(Stored items from a collection)
•••
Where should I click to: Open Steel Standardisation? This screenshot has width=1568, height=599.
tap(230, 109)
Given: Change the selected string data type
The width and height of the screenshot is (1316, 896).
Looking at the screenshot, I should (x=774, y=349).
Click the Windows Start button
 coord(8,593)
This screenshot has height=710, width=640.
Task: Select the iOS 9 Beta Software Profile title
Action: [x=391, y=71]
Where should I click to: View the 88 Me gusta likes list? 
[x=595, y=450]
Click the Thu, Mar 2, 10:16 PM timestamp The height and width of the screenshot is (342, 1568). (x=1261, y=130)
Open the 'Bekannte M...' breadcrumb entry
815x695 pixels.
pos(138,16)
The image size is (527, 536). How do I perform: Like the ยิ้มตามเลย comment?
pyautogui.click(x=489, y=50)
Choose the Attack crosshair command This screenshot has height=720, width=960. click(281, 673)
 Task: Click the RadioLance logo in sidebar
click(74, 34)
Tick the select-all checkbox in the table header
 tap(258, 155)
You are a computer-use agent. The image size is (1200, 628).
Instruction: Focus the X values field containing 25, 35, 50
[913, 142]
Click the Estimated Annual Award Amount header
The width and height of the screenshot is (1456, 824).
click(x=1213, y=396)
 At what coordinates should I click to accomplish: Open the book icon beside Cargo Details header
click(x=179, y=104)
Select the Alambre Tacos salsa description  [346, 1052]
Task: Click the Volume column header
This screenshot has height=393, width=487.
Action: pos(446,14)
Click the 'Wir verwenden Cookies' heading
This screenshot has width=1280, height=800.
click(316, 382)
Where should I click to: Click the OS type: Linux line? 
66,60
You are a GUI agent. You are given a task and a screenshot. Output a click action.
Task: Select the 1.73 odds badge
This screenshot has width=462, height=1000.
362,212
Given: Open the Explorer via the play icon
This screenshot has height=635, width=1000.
•••
**Work required**
All lines from the one containing "Task: Select the 1.73 odds badge" to the end of the records are to be duplicated exactly, and no other lines are to be given.

**Your response**
Task: Select the 1.73 odds badge
This screenshot has width=462, height=1000.
362,212
Given: Open the Explorer via the play icon
This screenshot has height=635, width=1000.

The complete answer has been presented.